§ **Exercise A**: In the newsletter on bond yields below, explain why the 10-Year U.S. Treasury note is often called the risk-free rate. Answer in one to three sentences.
§ **Exercise B**: Carry on writing the newsletter on bond yields, starting right after its final sentence.

§ **Source extract**:
○ ○ ○

October 2021 Newsletter to Clients
Submitted by Moneywatch Advisors on October 14th, 2021Enjoy this month’s edition that features a description of bond yields and what those can tell us.
Radio and television news routinely announce how the Dow Jones Industrial Average or the S&P 500 performed that day as part of their broadcast. A number that deserves way more attention than it receives, however, is the yield on the 10-Year U.S. Treasury note. It doesn’t get much notice, nor do many people understand its significance, but that yield can tell us a lot about inflation, the direction of the stock market, and the economy in general.
For background, the yield on the 10-Year U.S. Treasury note refers to the income an investor would receive during a year if they bought that note today. So, when one buys this note they purchase a note guaranteed by the full faith and credit of the United States government – often referred to as the risk-free rate because investors believe there is no chance the U.S. will default on their debt obligations. A note would be purchased for $100 and the purchaser would receive a set amount of interest, called the coupon, for the decade the investor owns the note. A note purchased today would pay approximately 1.60% interest per year – that is the note’s yield. At the end of that 10 years, the federal government pays the investor back their original $100.

○ ○ ○

§ **Data section**:
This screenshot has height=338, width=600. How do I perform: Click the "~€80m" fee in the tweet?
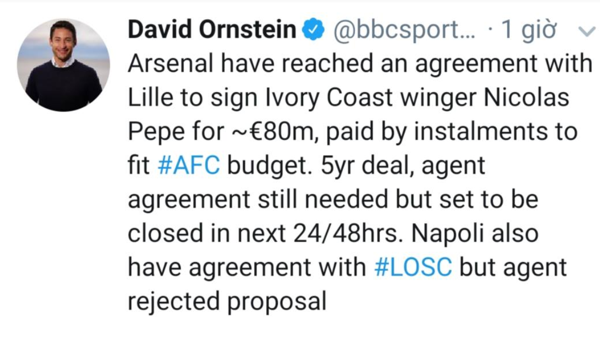264,132
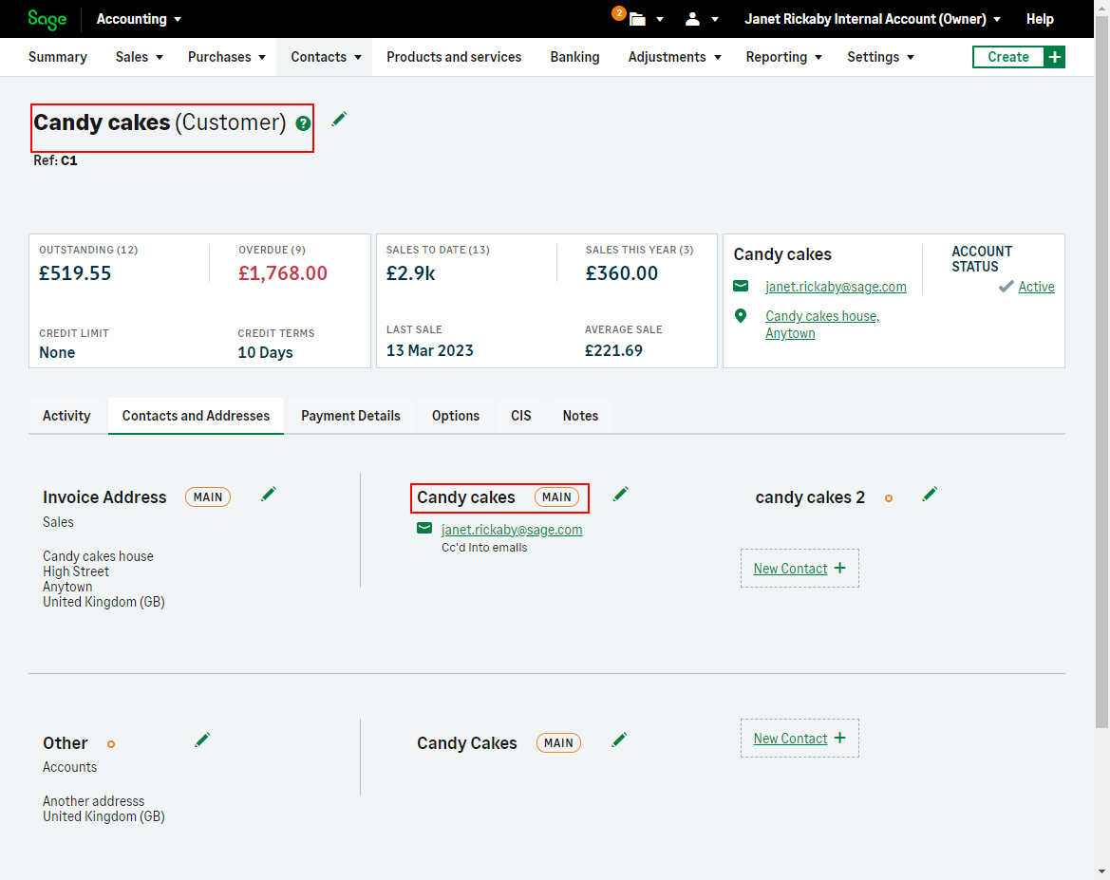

○ ○ ○

§ **Answer space A**: The note is guaranteed by the full faith and credit of the United States government. Investors believe there is no chance the U.S. will default on its debt obligations, so it is often called the risk-free rate.

§ **Answer space B**:
What can that yield tell us?
- Bond prices: Counter-intuitively, bond prices move in the opposite direction of interest rates. So, when interest rates increase, bond prices decrease. As a result, as the yield on the 10-Year Treasury has increased from about 1.32% to about 1.60% over the past month, bond prices decreased. Here’s why: As interest rates increased to 1.6%, the demand for bonds that pay only 1.32% decrease. With less demand comes lower prices. Those price decreases affect the prices of the mutual funds we hold that invest in bonds, such as Dodge & Cox Income (DODIX) and Lord Abbett Short Duration Bond (LALDX and LLDYX), to name just a couple.
- Inflation: When investors expect inflation in coming years that sentiment is often reflected in the bond market in the form of higher yields. And, of course, lower bond prices. Inflation can erode one’s future purchasing power so investors demand higher yields on their bonds to compensate for this inflation risk.
- Economy: Similarly, bond yields can signal investors’ views on the direction of the economy. When the pandemic hit last year, bond yields plummeted – and bond prices soared. This reflected opinions that the economy would slow down during the necessary shut downs. Now that the economy is picking back up, yields are increasing.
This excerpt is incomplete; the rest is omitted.